## [SOURCE TEXT]
▼
If you want to use only one of the two bytes in these registers, you can do
so by calling them AH/AL, BH/BL, CH/CL, and DH/DL. The H and L stands for
"high" and "low". So you can use only the upper 8 bits of the AX register by
calling it AH, and the lower 8 bits by calling it AL. On 386 computers and
later, you can also call these registers EAX, EBX, ECX and EDX, and use them
to store 32-bit large numbers. I'll better draw this to make you understand
it:

        <--- 32 bits --->
 --------------------------------
|              EAX               |
 --------------------------------|
                |       AX       |
                 ----------------|
                |   AH   |  AL   |
                 ----------------
                 < -- 16 bits -- >

Writing data into AL doesn't affect AH, but it affects AX and EAX. The same
rules goes for BX, CX and DX. Remember that this is all just different names
to access different parts in the same register. As DEBUG cannot handle any
386 or above processor instuctions, we won't be using 32 bits registers as
long as we're working with it.
▲
## [Stored items from a collection]
▼
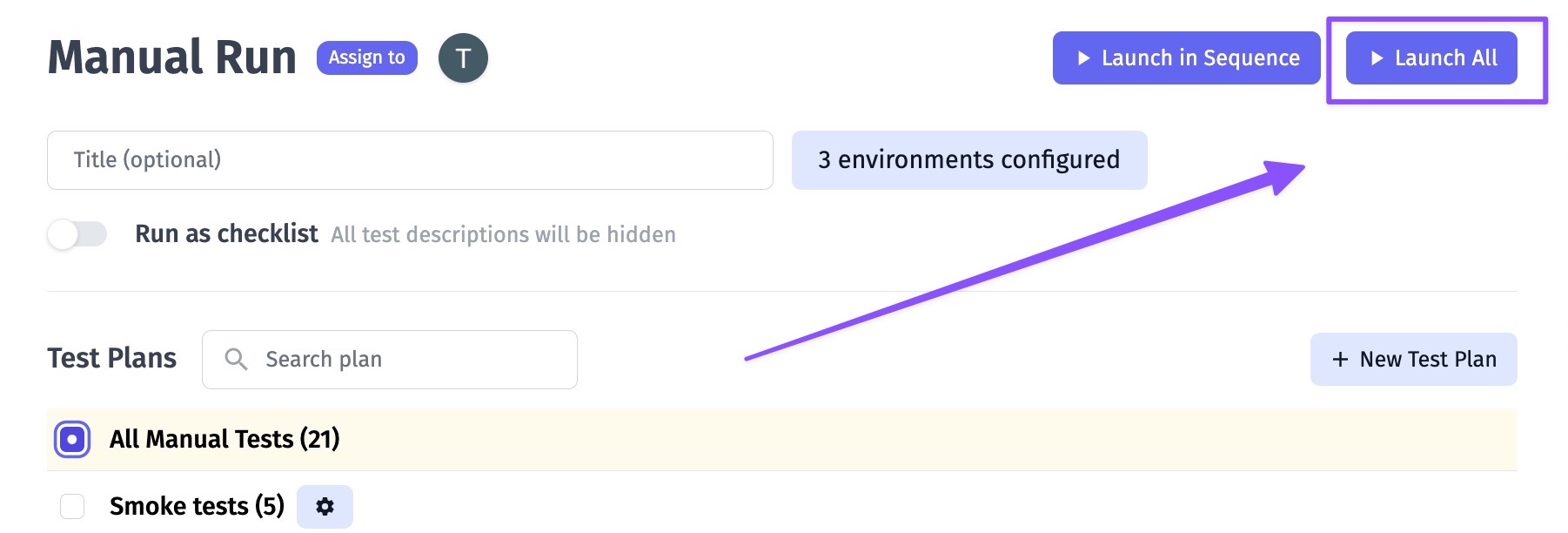Image resolution: width=1568 pixels, height=533 pixels.
Task: Open the Assign to user picker
Action: [367, 57]
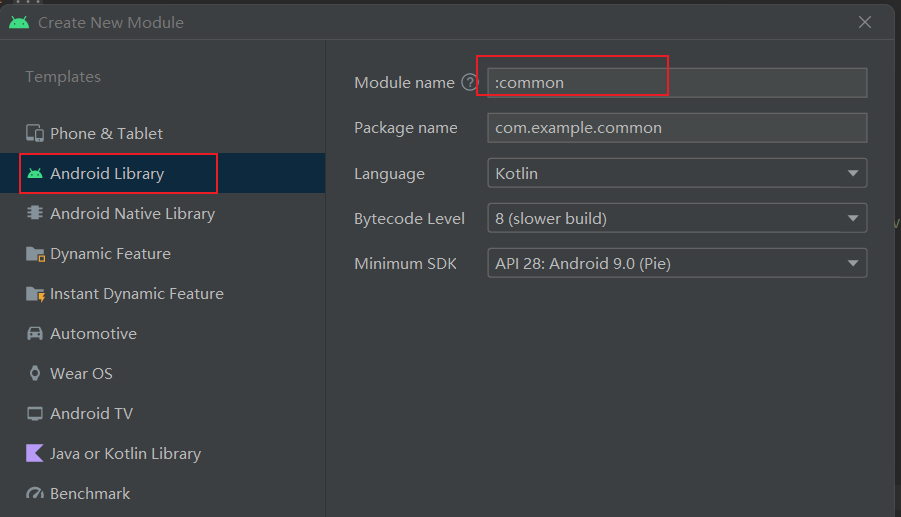Click the Wear OS watch icon
Image resolution: width=901 pixels, height=517 pixels.
pos(35,373)
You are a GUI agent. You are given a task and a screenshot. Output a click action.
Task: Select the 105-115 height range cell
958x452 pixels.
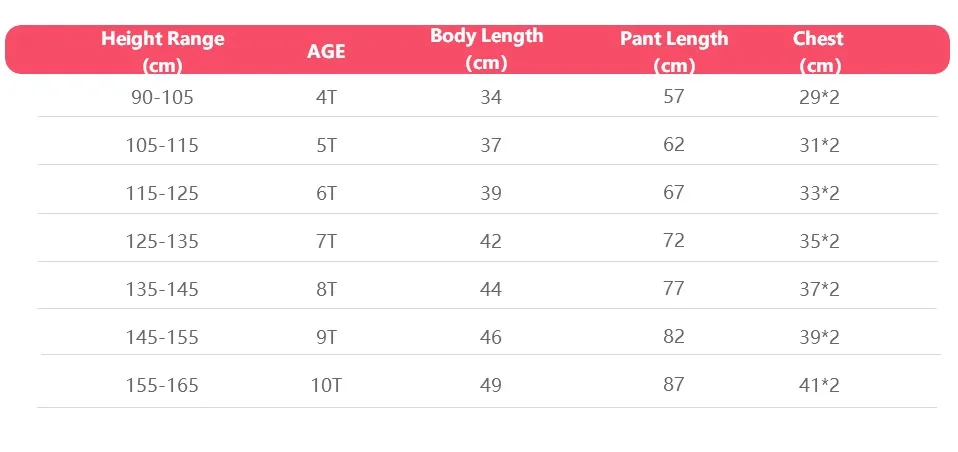pos(162,145)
▲
## [DIRECTIVES]
1: Based on the text on registers, decide whether each statement is true: (a) Writing data into AL leaves AH unchanged. (b) The names EAX, EBX, ECX and EDX work on computers older than the 386. (c) AH refers to the lower 8 bits of AX. Answer yes or no for each, and quote the words from the text that decide it.
2: Summarize the text on registers in two sentences.
The lines are separate material, unrelated to the text on registers.

## [RESULTS BY TASK]
1:
(a) Yes: "Writing data into AL doesn't affect AH"
(b) No: "On 386 computers and later, you can also call these registers EAX, EBX, ECX and EDX"
(c) No: "you can use only the upper 8 bits of the AX register by calling it AH, and the lower 8 bits by calling it AL"

2: A register's two bytes can be used separately under names such as AH/AL, BH/BL, CH/CL and DH/DL, where H stands for high and L for low, and on 386 and later computers the registers can also be called EAX, EBX, ECX and EDX to store 32-bit numbers. These names all reach parts of the same register, so writing to AL affects AX and EAX but not AH, and since DEBUG cannot handle 386 or later processor instructions, 32-bit registers are not used while working with it.